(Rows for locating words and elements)
---*---
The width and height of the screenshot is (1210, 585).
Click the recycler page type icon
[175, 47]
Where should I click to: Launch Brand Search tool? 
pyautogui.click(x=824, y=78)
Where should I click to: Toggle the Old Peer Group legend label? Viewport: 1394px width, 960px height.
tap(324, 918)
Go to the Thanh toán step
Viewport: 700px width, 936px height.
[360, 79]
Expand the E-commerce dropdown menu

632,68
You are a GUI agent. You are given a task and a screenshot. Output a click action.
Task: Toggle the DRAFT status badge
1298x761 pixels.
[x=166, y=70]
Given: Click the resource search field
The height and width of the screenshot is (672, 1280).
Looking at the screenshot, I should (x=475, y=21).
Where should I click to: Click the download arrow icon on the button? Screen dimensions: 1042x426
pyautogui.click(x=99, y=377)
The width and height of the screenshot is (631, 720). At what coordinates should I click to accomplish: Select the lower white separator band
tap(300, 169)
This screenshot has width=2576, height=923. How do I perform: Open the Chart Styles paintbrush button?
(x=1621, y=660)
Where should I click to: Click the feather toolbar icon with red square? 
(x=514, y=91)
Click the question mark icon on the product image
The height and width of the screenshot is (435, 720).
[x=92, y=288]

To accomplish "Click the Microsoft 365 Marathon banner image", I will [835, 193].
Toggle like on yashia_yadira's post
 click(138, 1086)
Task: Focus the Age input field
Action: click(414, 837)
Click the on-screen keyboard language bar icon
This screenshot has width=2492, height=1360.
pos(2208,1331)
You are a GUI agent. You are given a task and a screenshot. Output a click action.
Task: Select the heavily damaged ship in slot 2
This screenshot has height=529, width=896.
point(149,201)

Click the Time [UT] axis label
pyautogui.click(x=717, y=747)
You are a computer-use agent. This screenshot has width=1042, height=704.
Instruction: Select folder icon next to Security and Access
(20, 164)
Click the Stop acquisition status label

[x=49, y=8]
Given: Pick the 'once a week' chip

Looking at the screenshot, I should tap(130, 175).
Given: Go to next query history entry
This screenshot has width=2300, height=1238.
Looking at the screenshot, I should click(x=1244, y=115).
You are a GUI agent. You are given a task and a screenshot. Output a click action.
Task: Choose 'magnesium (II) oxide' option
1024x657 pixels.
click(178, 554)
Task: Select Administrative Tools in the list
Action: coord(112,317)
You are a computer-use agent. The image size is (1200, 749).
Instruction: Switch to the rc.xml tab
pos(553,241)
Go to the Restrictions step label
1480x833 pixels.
---*---
WRITTEN EXERCISE:
Please rewrite all the rows above with every "Where should I click to" changed to "Which spot should I click to", leaving the rest as it is.

OUTPUT BELOW:
The width and height of the screenshot is (1210, 585).
Click the recycler page type icon
[175, 47]
Which spot should I click to: Launch Brand Search tool? 
pyautogui.click(x=824, y=78)
Which spot should I click to: Toggle the Old Peer Group legend label? Viewport: 1394px width, 960px height.
tap(324, 918)
Go to the Thanh toán step
Viewport: 700px width, 936px height.
[360, 79]
Expand the E-commerce dropdown menu

632,68
You are a GUI agent. You are given a task and a screenshot. Output a click action.
Task: Toggle the DRAFT status badge
1298x761 pixels.
[x=166, y=70]
Given: Click the resource search field
The height and width of the screenshot is (672, 1280).
Looking at the screenshot, I should (x=475, y=21).
Which spot should I click to: Click the download arrow icon on the button? Screen dimensions: 1042x426
pyautogui.click(x=99, y=377)
The width and height of the screenshot is (631, 720). At what coordinates should I click to accomplish: Select the lower white separator band
tap(300, 169)
This screenshot has width=2576, height=923. How do I perform: Open the Chart Styles paintbrush button?
(x=1621, y=660)
Which spot should I click to: Click the feather toolbar icon with red square? 
(x=514, y=91)
Click the question mark icon on the product image
The height and width of the screenshot is (435, 720).
[x=92, y=288]

To accomplish "Click the Microsoft 365 Marathon banner image", I will [835, 193].
Toggle like on yashia_yadira's post
 click(138, 1086)
Task: Focus the Age input field
Action: click(414, 837)
Click the on-screen keyboard language bar icon
This screenshot has width=2492, height=1360.
pos(2208,1331)
You are a GUI agent. You are given a task and a screenshot. Output a click action.
Task: Select the heavily damaged ship in slot 2
This screenshot has height=529, width=896.
point(149,201)

Click the Time [UT] axis label
pyautogui.click(x=717, y=747)
You are a computer-use agent. This screenshot has width=1042, height=704.
Instruction: Select folder icon next to Security and Access
(20, 164)
Click the Stop acquisition status label

[x=49, y=8]
Given: Pick the 'once a week' chip

Looking at the screenshot, I should tap(130, 175).
Given: Go to next query history entry
This screenshot has width=2300, height=1238.
Looking at the screenshot, I should click(x=1244, y=115).
You are a GUI agent. You are given a task and a screenshot. Output a click action.
Task: Choose 'magnesium (II) oxide' option
1024x657 pixels.
click(178, 554)
Task: Select Administrative Tools in the list
Action: coord(112,317)
You are a computer-use agent. The image size is (1200, 749).
Instruction: Switch to the rc.xml tab
pos(553,241)
Go to the Restrictions step label
1480x833 pixels.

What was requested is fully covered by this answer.